╔══

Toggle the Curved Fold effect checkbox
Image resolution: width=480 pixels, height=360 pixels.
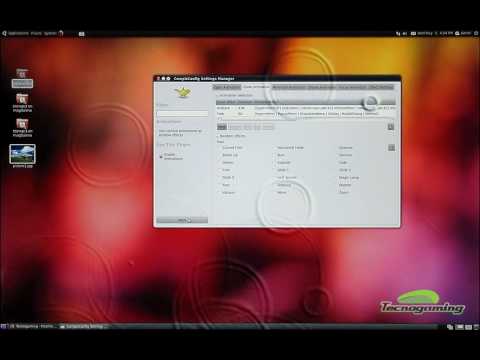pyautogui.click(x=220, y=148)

╚══
╔══

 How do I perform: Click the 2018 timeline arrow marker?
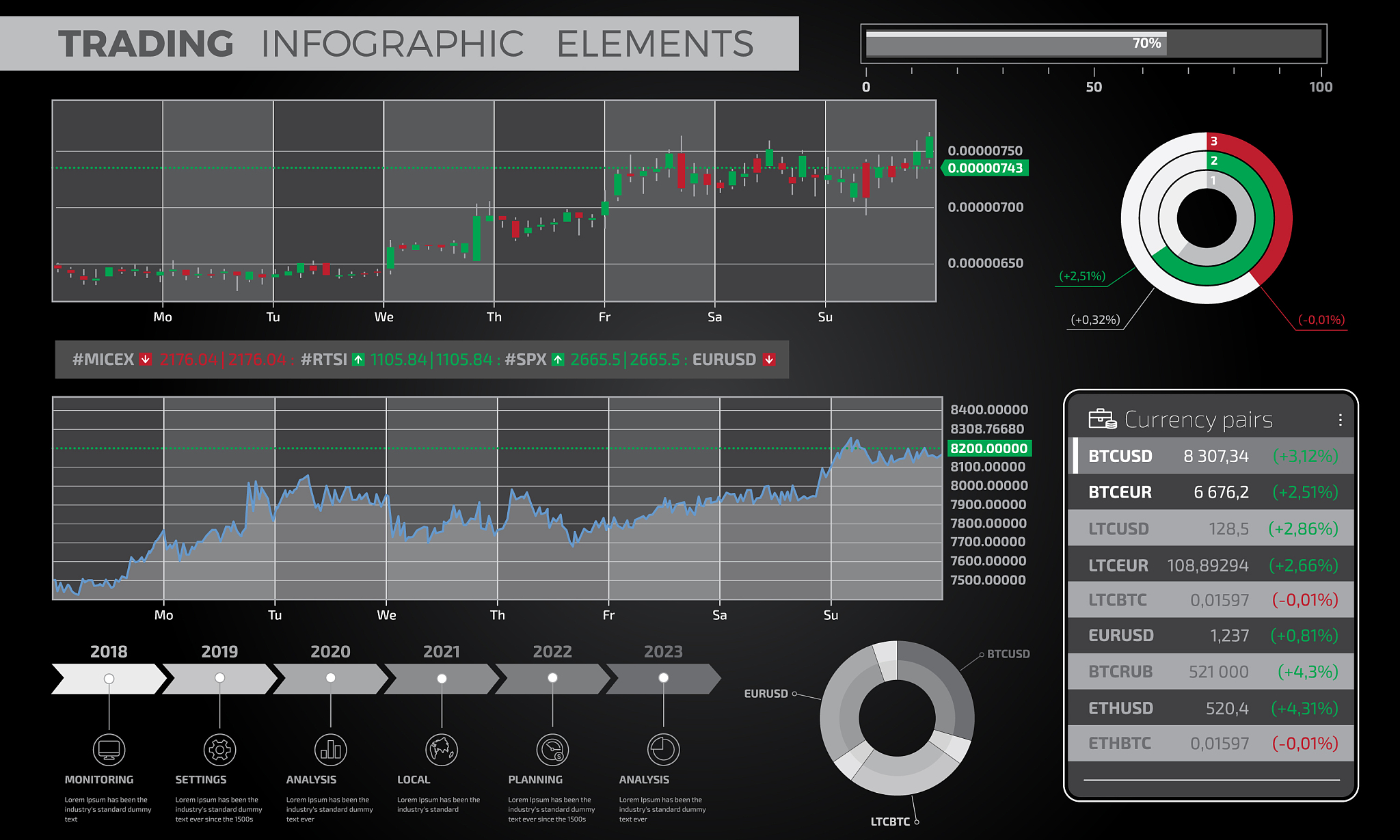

╚══
╔══

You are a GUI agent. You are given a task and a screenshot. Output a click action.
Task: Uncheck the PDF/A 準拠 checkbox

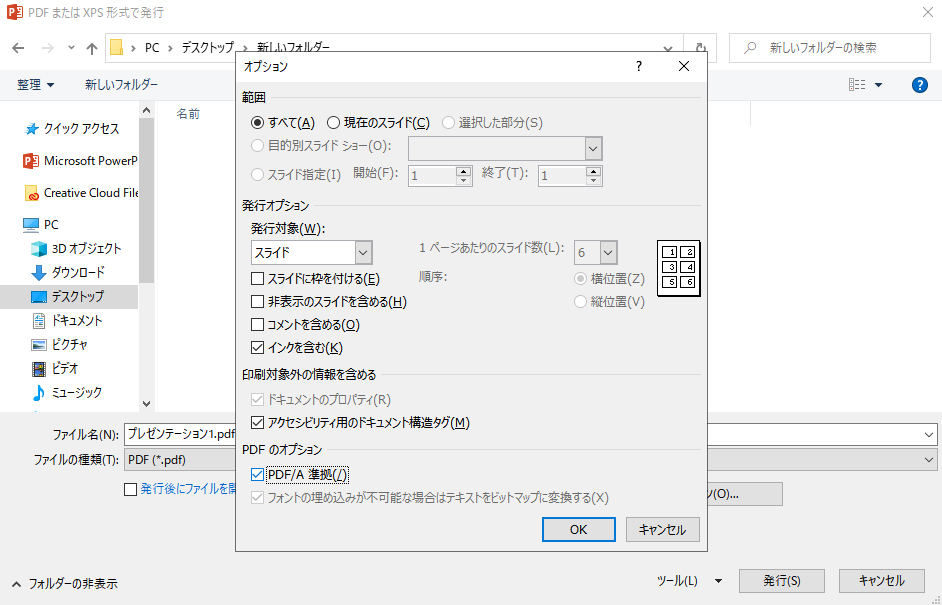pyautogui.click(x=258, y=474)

╚══

## To be done
Please locate every line in the items above that contains the word "checkbox" and copy each of those lines.

## Solution to the problem
Toggle the Curved Fold effect checkbox
Task: Uncheck the PDF/A 準拠 checkbox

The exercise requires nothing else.